Posted by Suzy Vitello Soulé on November 15th, 2010 at 08:16 AM | |

Throughout this process, a wonderful structure lifted from the voice, and once he had that, his work took on a new level of depth and meaning. It shaped itself into being.

One of the most gratifying aspects of my work is when I get a call from a prospective client who is interested in either writing a book, or advancing a draft of a book to the next stage.  I love the editing process: collaborating with a writer who has ideas but needs structure, or one who has structure but needs more imagery, more action, more depth.  Occasionally, I get a client like “Mike” who has been writing for decades, but can’t figure out what to do with the pieces.

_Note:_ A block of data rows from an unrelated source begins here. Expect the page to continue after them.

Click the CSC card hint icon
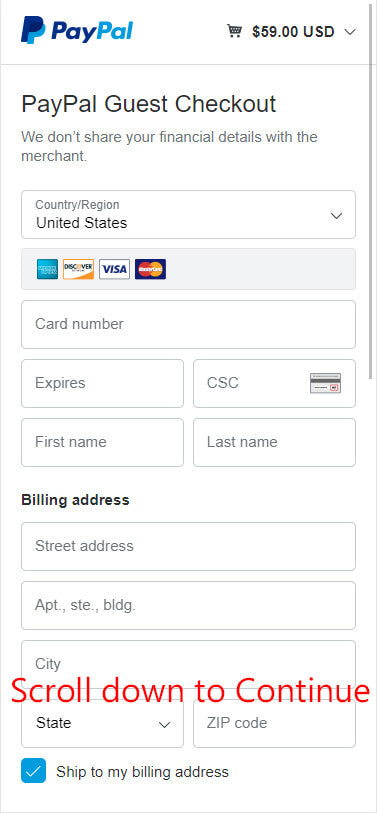Viewport: 377px width, 813px height. [326, 383]
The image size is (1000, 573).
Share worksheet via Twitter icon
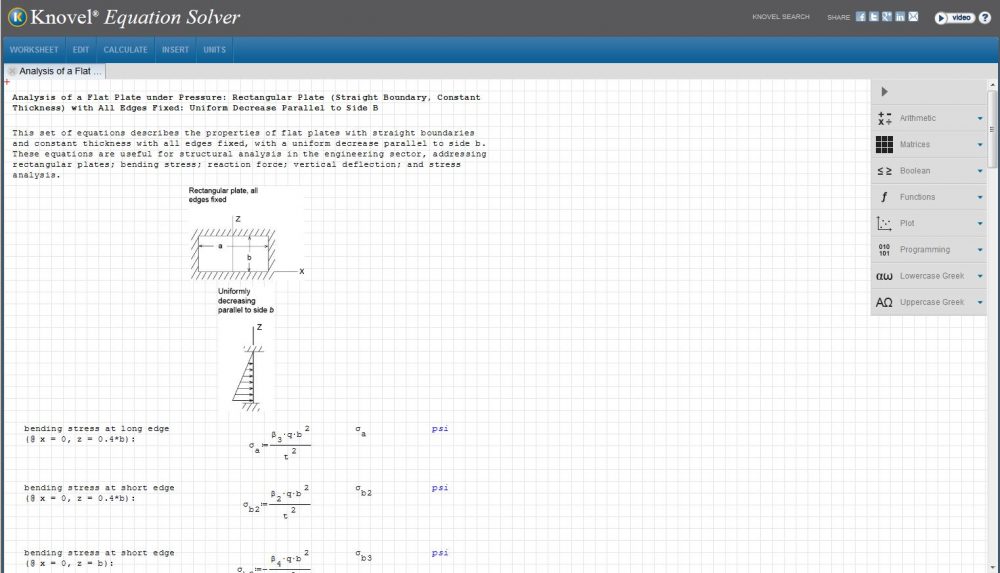click(874, 17)
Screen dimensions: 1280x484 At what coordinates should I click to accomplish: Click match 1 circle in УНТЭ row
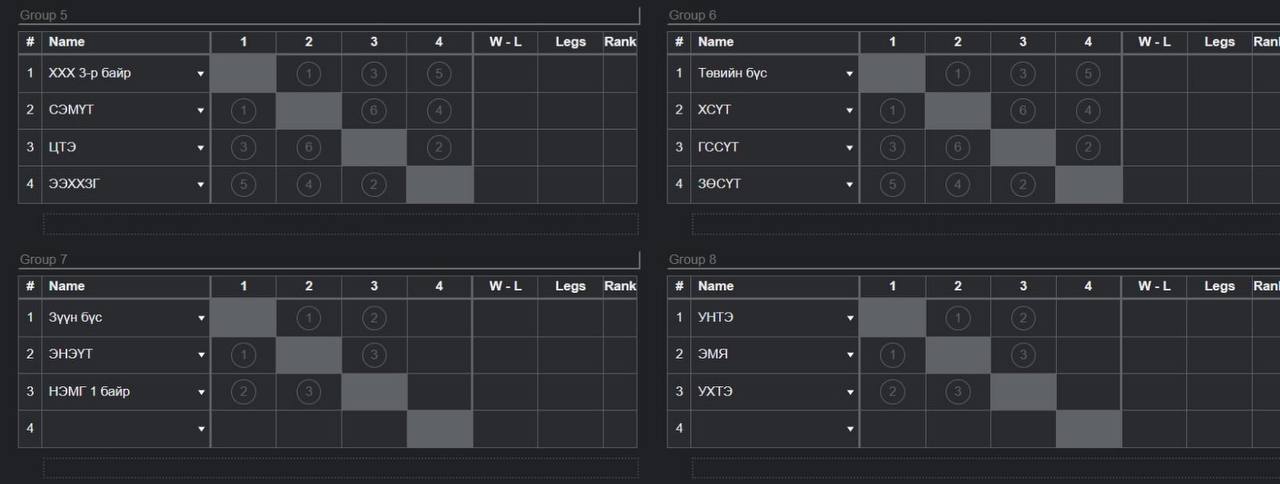pyautogui.click(x=958, y=318)
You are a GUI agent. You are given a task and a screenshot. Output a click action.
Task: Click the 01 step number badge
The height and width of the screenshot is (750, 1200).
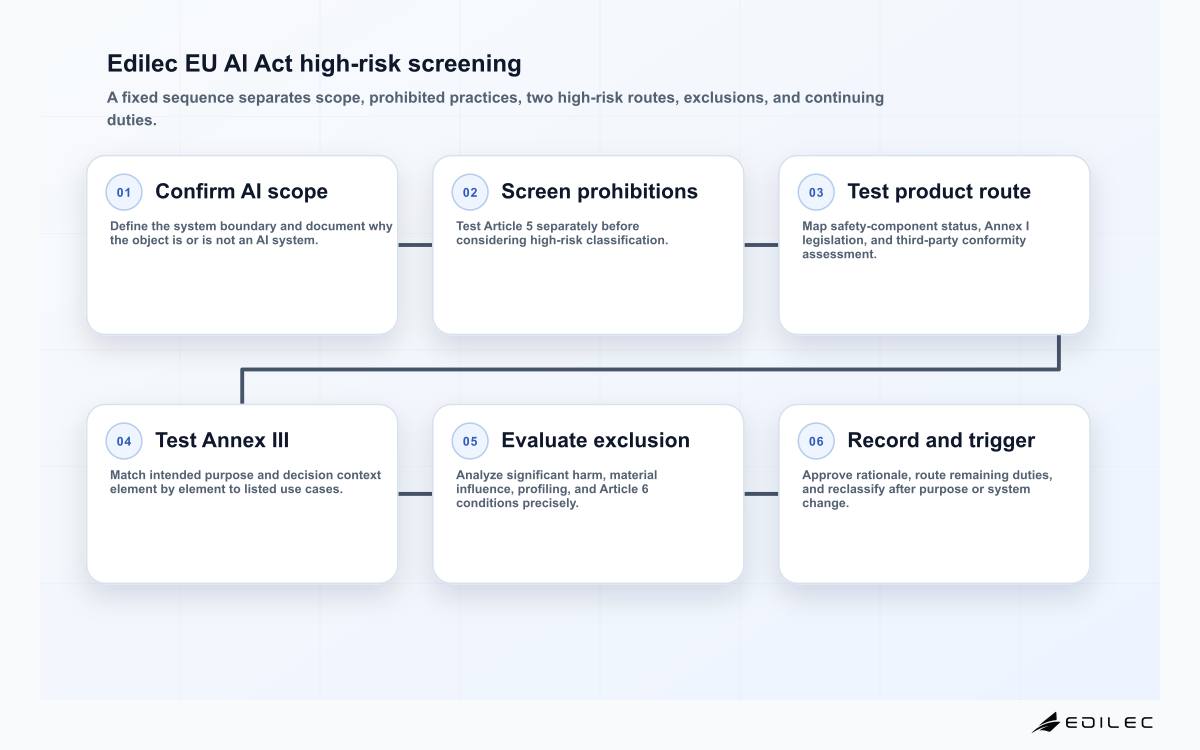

Mike invited me to his studio about a year-and-a-half ago, and together we pored over his binders.  He’d written poems, recollections, essays.  Since he had an academic background, writing was never a struggle for him, but he was looking to make something. To draw some cohesive meaning from the sum total of these pieces, and he wasn’t sure what to call it.  “Would it be a memoir?” he asked. “A collection of essays?” he posited.

I wish I could say that I swooped in with a label, sprinkled fairy dust on the writings and, Et voila, there lay the decisive answer.  Alas, that was not the case.  For the next six months or so, we brainstormed the possibilities, the approach, the angle.  And all along, Mike wrote, revised and found new insights, a new energy, which infused his work.  Over the next six months, Mike was a man on fire.  Producing, revising, reliving. 

Throughout this process, a wonderful structure lifted from the voice, and once he had that, his work took on a new level of depth and meaning.  It shaped itself into being.

Last week, I concluded work with Mike on this inaugural book but I suspect there will be more. I feel like a midwife, truly, holding this book in my hand (Mike decided to publish his collection with the help of Portland State University Bookstore’s on-demand publishing enterprise, Odin Ink). I’ve worked with several authors on their books, but this one is particularly dear to me.